Action item:
Output the line with "Parcs d'atraccions (98, 635)" and every following line to the end of the material, exactly as they appear.

Exercise materials:
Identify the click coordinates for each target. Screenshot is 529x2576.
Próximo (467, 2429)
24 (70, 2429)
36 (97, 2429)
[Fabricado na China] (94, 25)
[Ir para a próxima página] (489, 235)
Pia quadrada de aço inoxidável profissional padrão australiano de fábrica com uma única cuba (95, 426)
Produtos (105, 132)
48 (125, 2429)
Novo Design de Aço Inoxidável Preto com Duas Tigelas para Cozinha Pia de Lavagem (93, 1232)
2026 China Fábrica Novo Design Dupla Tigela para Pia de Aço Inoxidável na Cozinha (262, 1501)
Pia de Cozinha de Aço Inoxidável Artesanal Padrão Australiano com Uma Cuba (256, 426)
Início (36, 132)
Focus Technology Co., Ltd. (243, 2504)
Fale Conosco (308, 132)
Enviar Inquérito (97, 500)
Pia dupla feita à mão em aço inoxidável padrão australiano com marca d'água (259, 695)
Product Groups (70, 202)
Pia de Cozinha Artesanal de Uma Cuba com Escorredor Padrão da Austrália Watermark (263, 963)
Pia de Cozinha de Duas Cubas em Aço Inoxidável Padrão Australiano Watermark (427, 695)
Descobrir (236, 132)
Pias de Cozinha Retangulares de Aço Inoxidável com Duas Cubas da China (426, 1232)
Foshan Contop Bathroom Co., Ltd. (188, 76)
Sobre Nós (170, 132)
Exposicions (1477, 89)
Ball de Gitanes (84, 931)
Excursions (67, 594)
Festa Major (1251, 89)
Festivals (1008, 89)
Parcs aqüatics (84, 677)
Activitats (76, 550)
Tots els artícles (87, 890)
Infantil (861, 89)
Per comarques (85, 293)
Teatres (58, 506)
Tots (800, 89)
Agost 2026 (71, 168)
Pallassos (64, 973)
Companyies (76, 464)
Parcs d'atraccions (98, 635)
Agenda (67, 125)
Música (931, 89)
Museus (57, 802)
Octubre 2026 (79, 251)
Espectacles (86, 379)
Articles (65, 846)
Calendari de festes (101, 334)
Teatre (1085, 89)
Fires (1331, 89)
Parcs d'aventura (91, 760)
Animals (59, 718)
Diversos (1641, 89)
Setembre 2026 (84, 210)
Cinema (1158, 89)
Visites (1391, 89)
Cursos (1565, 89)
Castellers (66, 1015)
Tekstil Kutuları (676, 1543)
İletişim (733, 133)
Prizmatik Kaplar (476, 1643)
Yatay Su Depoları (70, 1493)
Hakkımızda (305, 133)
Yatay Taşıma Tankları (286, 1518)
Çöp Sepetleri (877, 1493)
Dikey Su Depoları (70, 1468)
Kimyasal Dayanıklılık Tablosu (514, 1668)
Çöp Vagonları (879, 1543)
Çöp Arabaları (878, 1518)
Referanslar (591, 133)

Written reply:
Parcs d'atraccions (98, 635)
Agenda (67, 125)
Música (931, 89)
Museus (57, 802)
Octubre 2026 (79, 251)
Espectacles (86, 379)
Articles (65, 846)
Calendari de festes (101, 334)
Teatre (1085, 89)
Fires (1331, 89)
Parcs d'aventura (91, 760)
Animals (59, 718)
Diversos (1641, 89)
Setembre 2026 (84, 210)
Cinema (1158, 89)
Visites (1391, 89)
Cursos (1565, 89)
Castellers (66, 1015)
Tekstil Kutuları (676, 1543)
İletişim (733, 133)
Prizmatik Kaplar (476, 1643)
Yatay Su Depoları (70, 1493)
Hakkımızda (305, 133)
Yatay Taşıma Tankları (286, 1518)
Çöp Sepetleri (877, 1493)
Dikey Su Depoları (70, 1468)
Kimyasal Dayanıklılık Tablosu (514, 1668)
Çöp Vagonları (879, 1543)
Çöp Arabaları (878, 1518)
Referanslar (591, 133)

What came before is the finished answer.